New Managed System Onboarding Checklist
Owner: Anchor MSP Operations Lead Last reviewed: 2026-04-04
Purpose
Step-by-step operational checklist for Anchor operators when bringing a new system into managed production. Use this after the development team has submitted a handoff request.
Checklist
Complete these steps in order:
- 1. Receive handoff request. Development team (EGI or Mast) submits a request to hand off a system to Anchor.
- 2. Validate acceptance criteria. Review the system against the Managed Production Acceptance Criteria. If any criteria are not met, return a gap list to the development team. Do not proceed until all criteria are satisfied.
- 3. Provision uptime monitoring.

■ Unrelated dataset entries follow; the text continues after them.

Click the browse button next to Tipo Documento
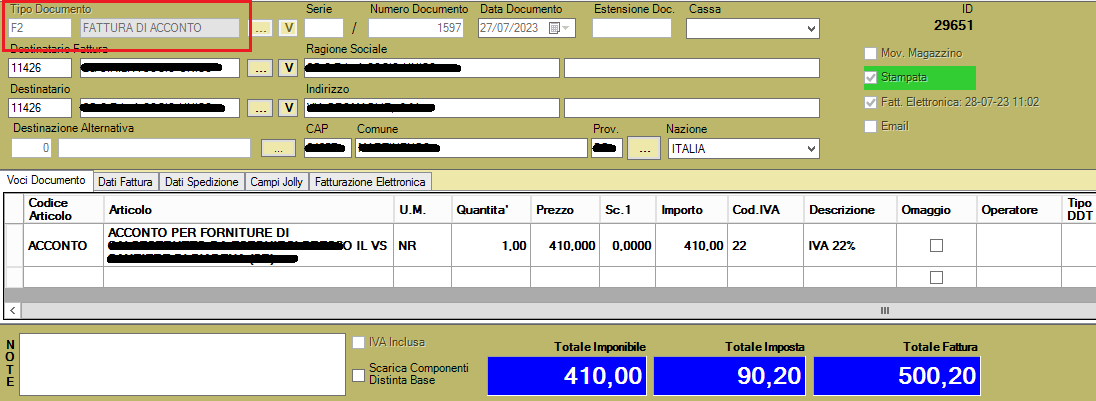This screenshot has height=401, width=1096. [x=259, y=28]
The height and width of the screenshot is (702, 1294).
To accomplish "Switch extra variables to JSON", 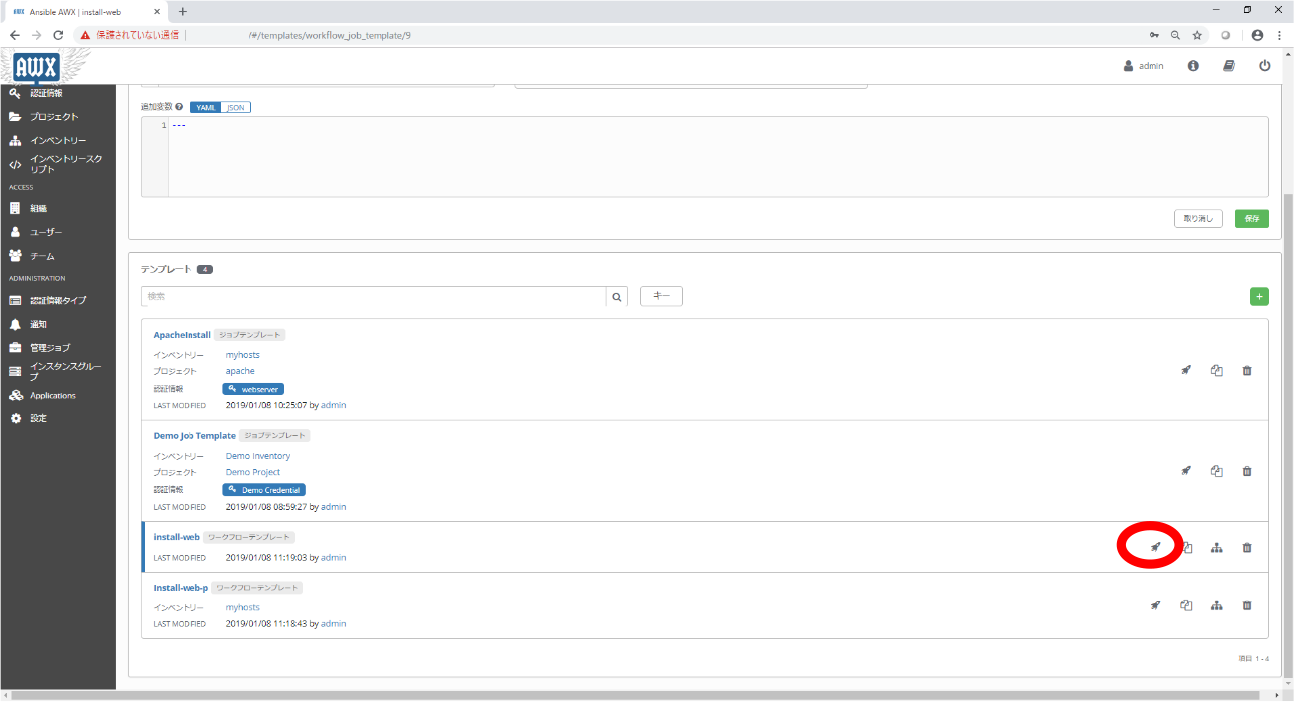I will 235,107.
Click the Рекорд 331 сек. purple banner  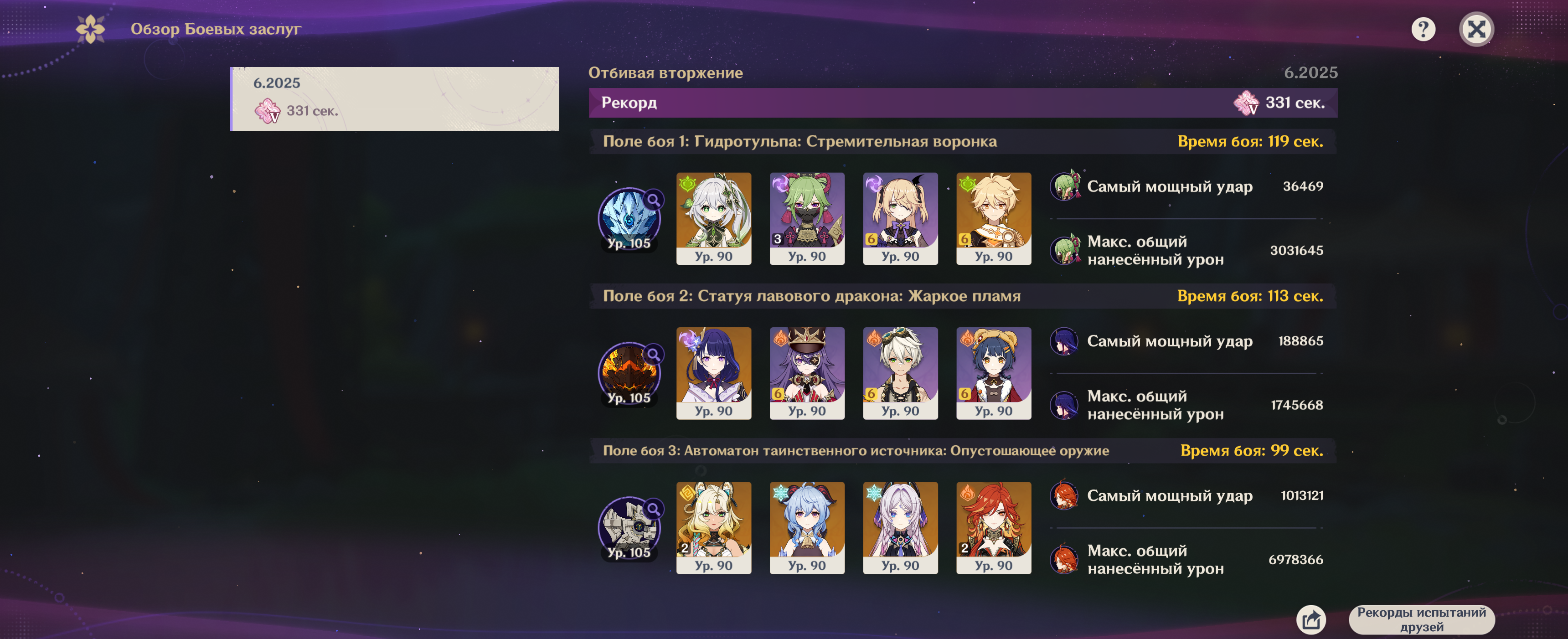click(963, 103)
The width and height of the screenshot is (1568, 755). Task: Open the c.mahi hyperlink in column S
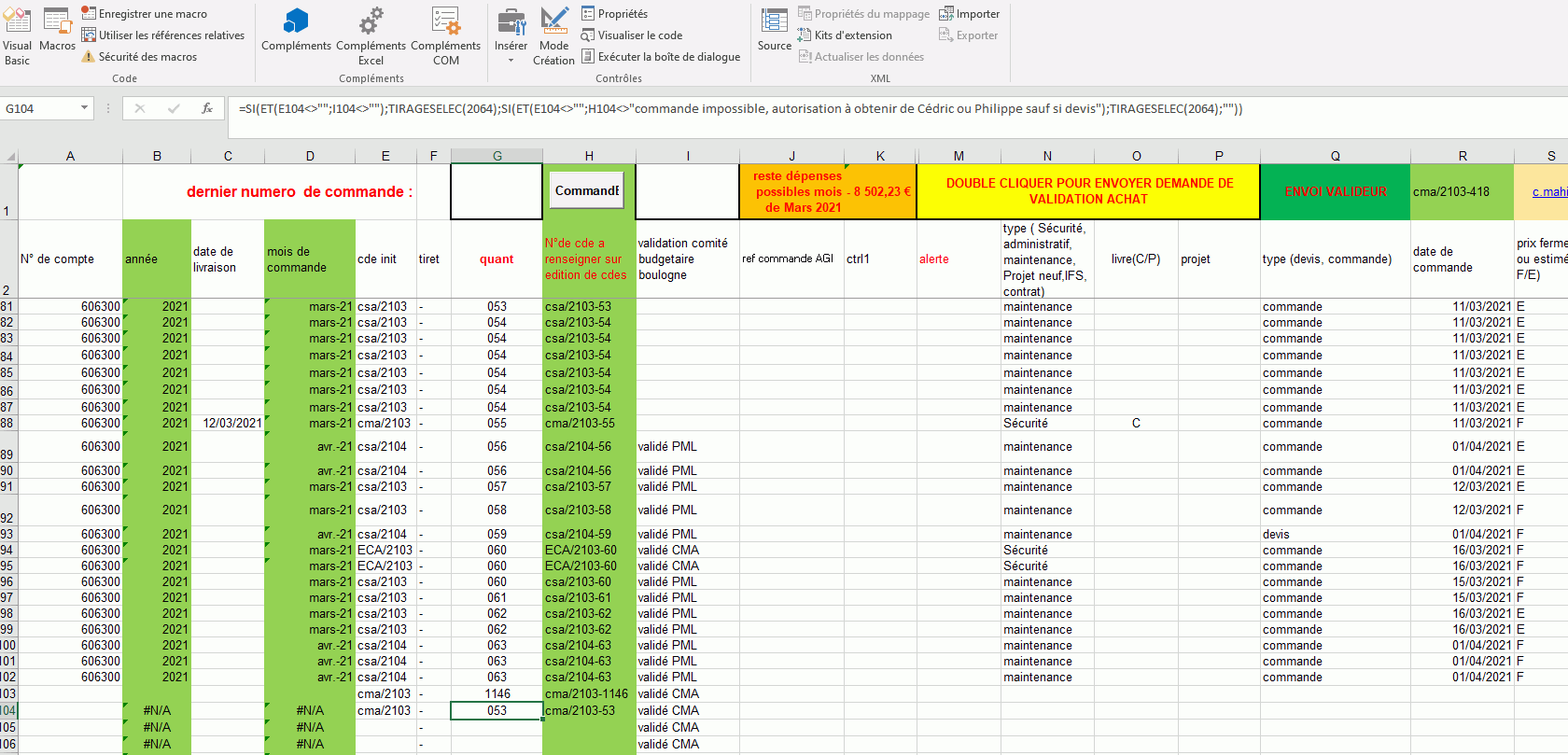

Add the system's health check endpoint to Uptime Kuma. Confirm checks are returning healthy.
- 4. Configure metrics scraping. Add the system's Prometheus metrics endpoint to the scrape configuration. Verify metrics are appearing in Prometheus.

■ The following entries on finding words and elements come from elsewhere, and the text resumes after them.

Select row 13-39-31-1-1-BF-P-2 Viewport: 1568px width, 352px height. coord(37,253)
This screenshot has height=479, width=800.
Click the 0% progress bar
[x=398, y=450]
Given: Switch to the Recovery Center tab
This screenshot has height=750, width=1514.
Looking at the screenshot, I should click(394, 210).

- 5. Set up dashboards. Create a Grafana dashboard for the system covering key metrics: uptime, response time, error rate, resource usage.
- 6. Configure log aggregation. Ensure the system's stdout logs are being collected by Loki. Verify logs appear in Grafana Explore.
- 7. Set up alerting rules. Create Alertmanager rules for the system. At minimum: health check failure (critical), high error rate (high), resource threshold breach (medium).
- 8. Configure SMS escalation. Verify that critical alerts for this system trigger Twilio SMS delivery to the on-call operator.
- 9. Configure backups. Set up Restic backup jobs for the system's identified data stores. Run the first backup manually and confirm completion. Add backup success/failure metrics to Prometheus.
- 10. Onboard secrets to Vault. Migrate all secrets listed in the acceptance criteria to Vault. Configure the application to read from Vault at runtime. Verify the application starts and functions correctly with Vault-sourced secrets.
- 11. Register in PostHog. Set up PostHog tracking for the system if applicable. Confirm events are flowing.
- 12. Add to CrowdSec protection. Register the system's public-facing endpoints with CrowdSec. Verify the bouncer is active.
- 13. Configure Wazuh monitoring. Enroll the system's host(s) in Wazuh. Confirm the agent is reporting and file integrity monitoring is active.
- 14. Create system runbook. Write a runbook for this system using the Runbook Template. Include architecture, dependencies, common operations, troubleshooting steps, and escalation contacts.
- 15. Complete handoff acceptance. Walk through the Handoff Acceptance Checklist with the development team. Get sign-off from both sides.
After Completion
The system is now under Anchor management. All future production operations follow Anchor SOPs.